A fronte, dunque, della quasi plebiscitaria convergenza sulla necessità salvifica delle «riforme», una cosa mi preme sottolineare: tutte le diagnosi sono ipoteticamente efficaci a condizione che si sia in grado poi di adottare le terapie idonee. Presentare invece, come fanno la gran parte dei politologi autorizzati, le riforme giuridico-elettorali e gli aggiustamenti tecnico-ingegneristici come «risolutori», significa riferirsi agli effetti tralasciando le cause.

Nè, obiettivamente, una qualsiasi volontà terapeutica potrà pretendersi da portavoce e funzionari del liberal-capitalismo: ci troviamo dinanzi all'ennesimo specchietto per le allodole o, nel più benevolo dei casi, al classico pianto del coccodrillo.

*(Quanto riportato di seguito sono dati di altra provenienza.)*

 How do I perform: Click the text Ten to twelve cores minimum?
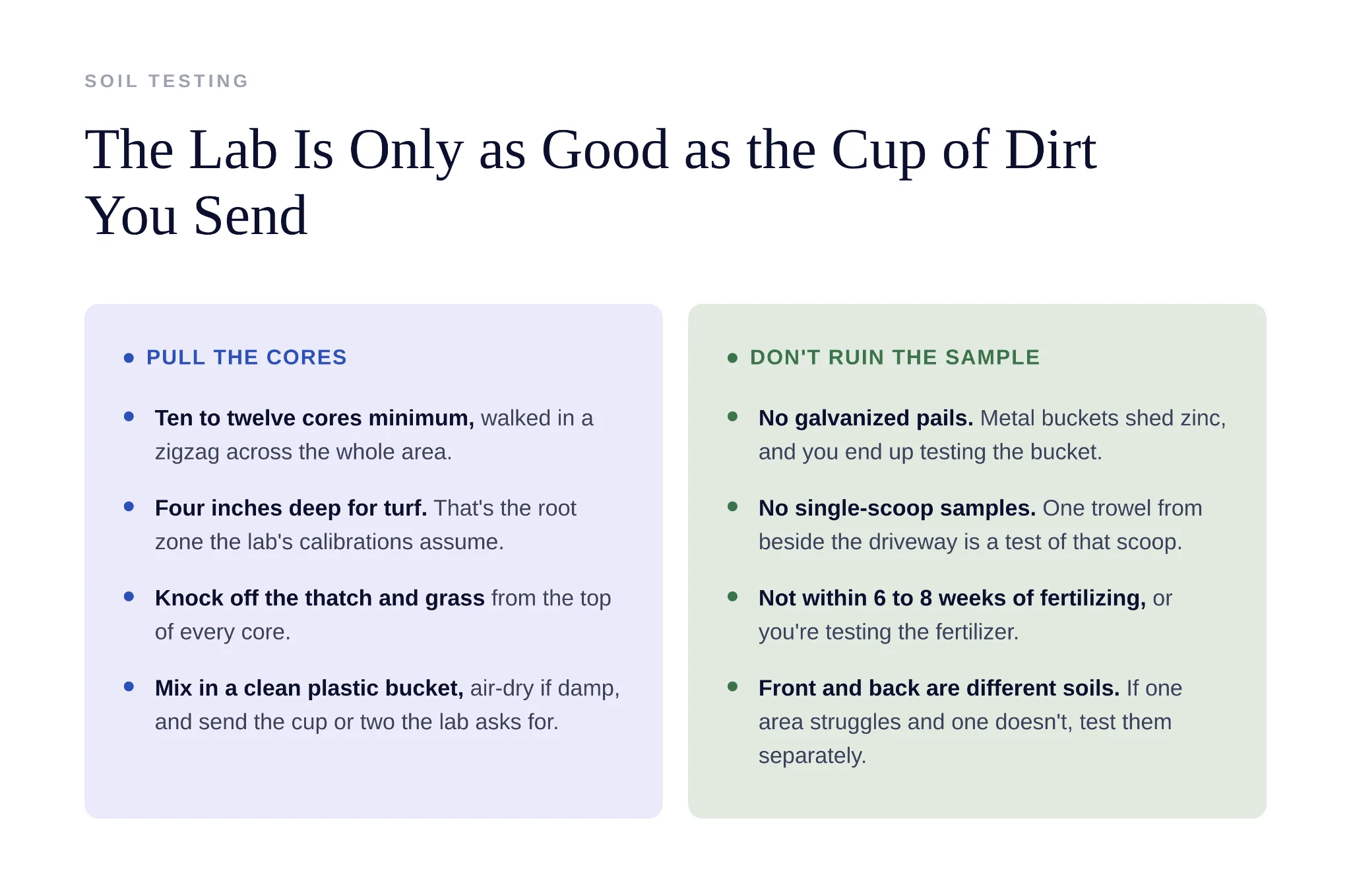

Difatti costoro, se da un lato vogliono offrirci la prova della loro grande democraticità (nel denunciare essi stessi la crisi del sistema), dall'altro vogliono farci intendere che difetti, storture, scompensi ecc. (oramai forse troppo evidenti...) non siano da imputare ai sacri e inviolabili dogmi democratici -di cui essi sono sacerdoti, custodi, tutori e tenutari- ma piuttosto alle deviazioni da questi!

Per concludere, sino a quando non si avrà la forza d'affrontare il grande tabù dei nostri tempi, la democrazia, il morbo partitocratico continuerà a diffondersi, in forme magari diverse ma sempre, e sempre più, virulente, dato che -come scrive Gaetano Mosca in "Sulla teoria dei governi e sul governo parlamentare", Torino, 1884- «nel risalire all'origine dei mali delle istituzioni odierne le crediamo inerenti al loro sistema e non evitabili che con una nuova organizzazione politica».

È quanto tentò, qualche decennio più tardi, di fare il fascismo.

Ma una volta chiusa quella parentesi (o no?), un secolo e più sembra trascorso invano, se oggi ci ritroviamo a parlare di riforme e i riformisti si chiamano Mariotto, Tonino, Martino, Occhetto...

Non fa un po' (ma solo un po') ridere?